Ein Makler der vor Ort positiv in-aller-Munde ist, dürfte die
richtige Wahl sein.
Und wenn du dich ausdauernd genug umgehört hast, braucht’s möglicherweise keinen Makler mehr.
Ein guter Makler: hat immer für dich Zeit und nimmt dich
ernst,
berücksichtigt deine Wünsche,
berät und erklärt,
ermittelt einen Preis ( und zwar nicht nur aus dem
Handgelenk), erstellt ein schönes Expose mit Fotos und
Internetauftritt,
hängt ein Verkaufsschild auf,
gibt Tipps und fordert manchmal zur Mitarbeit auf (z.B. „ihre
Hecke sollte geschnitten werden“ oder „der Pool kommt besser
zur Geltung, wenn er mit Wasser befüllt ist“)
So viel zu den Wunschvorstellungen. Diesen idealen Makler habe ich noch niemals getroffen. Wenn das die Realität war, dann wäre der Ruf der Branche nicht so schlecht.
Wenn ein Makler nicht tut, was er soll - was macht man dann???
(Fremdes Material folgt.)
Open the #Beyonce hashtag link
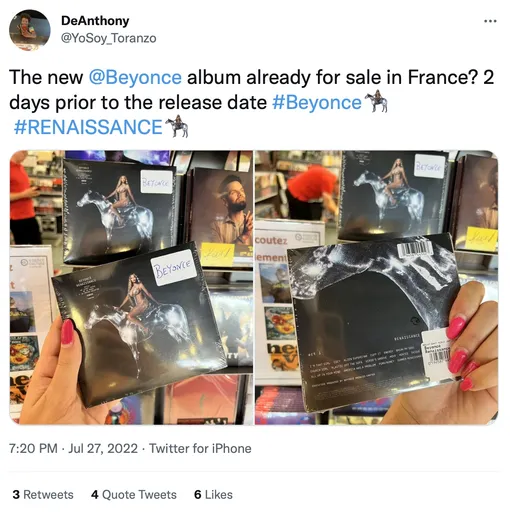The width and height of the screenshot is (510, 513). [317, 102]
Dann kündigt man den Vertrag!!!
Und an dieser Stelle meinen dringenden Rat: Auf keinen Fall einen Exklusivvertrag abschließen.
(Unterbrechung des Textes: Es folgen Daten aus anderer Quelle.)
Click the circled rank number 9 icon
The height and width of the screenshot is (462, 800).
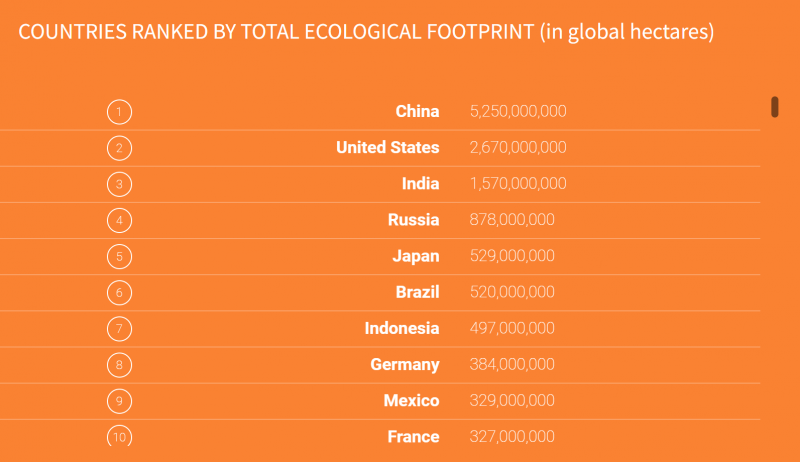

Jeder Maklervertrag beinhaltet ein außerordentliches
Kündigungsrecht, für den Fall, das der Makler sich nicht an
die Abmachungen hält.
So einfach ist das!
Die Vielzahl anderslautender Posts hier im Forum spricht eine andere Sprache.
Viel Erfolg bei dem Hausverkauf
wünscht Yvisa
wünscht vnA auch
Hallo vnA,
jetzt ist wohl klargestellt das es auch haufenweise schlechte Makler gibt und was du für eine Meinung von Ihnen hast.
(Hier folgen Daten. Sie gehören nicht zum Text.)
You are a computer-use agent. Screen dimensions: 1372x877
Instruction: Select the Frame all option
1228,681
Dein Haus darfst du gern selbst verkaufen - ob Malertante das genauso macht ist ganz und gar ihre Entscheidung…
Ich darf dir mitteilen das es bei den Maklern (wie in fast jeder Branche) auch sehr gute Vertreter des Berufes gibt.
Ich selbst habe zwei Häuser über Makler gekauft bzw. verkauft, in der Familie bzw. im Bekanntenkreis kenne ich etwa 15 Familien, die ebenfalls durch verschiedene aber durchaus fleißige und kompetente Makler ihr Haus kaufen bzw. verkaufen konnten. Manchmal war nicht gleich der erste Makler auch der beste und es wurde ein zweiter oder auch dritter Versuch gemacht. Letztendlich kenne ich nur zwei Familien, die so schlecht gefahren sind, das sie keinen Makler mehr sehen wollen. Ach ja - und dich natürlich… ;o)
Übrigens an Malertante : viele Sparkassen und Banken haben Makler mit denen sie häufig zusammenarbeiten - da ist der „Geldbeschaffungsdruck“ nicht so hoch…
Es grüßt
Yvisa
Kommt drauf an
Auf die Lage natürlich.
Wohnt dein Haus in einem Ballungsraum, wo Katrin & Klaus freiwillig Mondpreise bezahlen, um ein Kellerloch ihr Eigen nennen zu dürfen, schalte einen Makler ein. Auf die 30.000 Öcken mehr oder weniger kommt es den Käufern dann auch nicht mehr an.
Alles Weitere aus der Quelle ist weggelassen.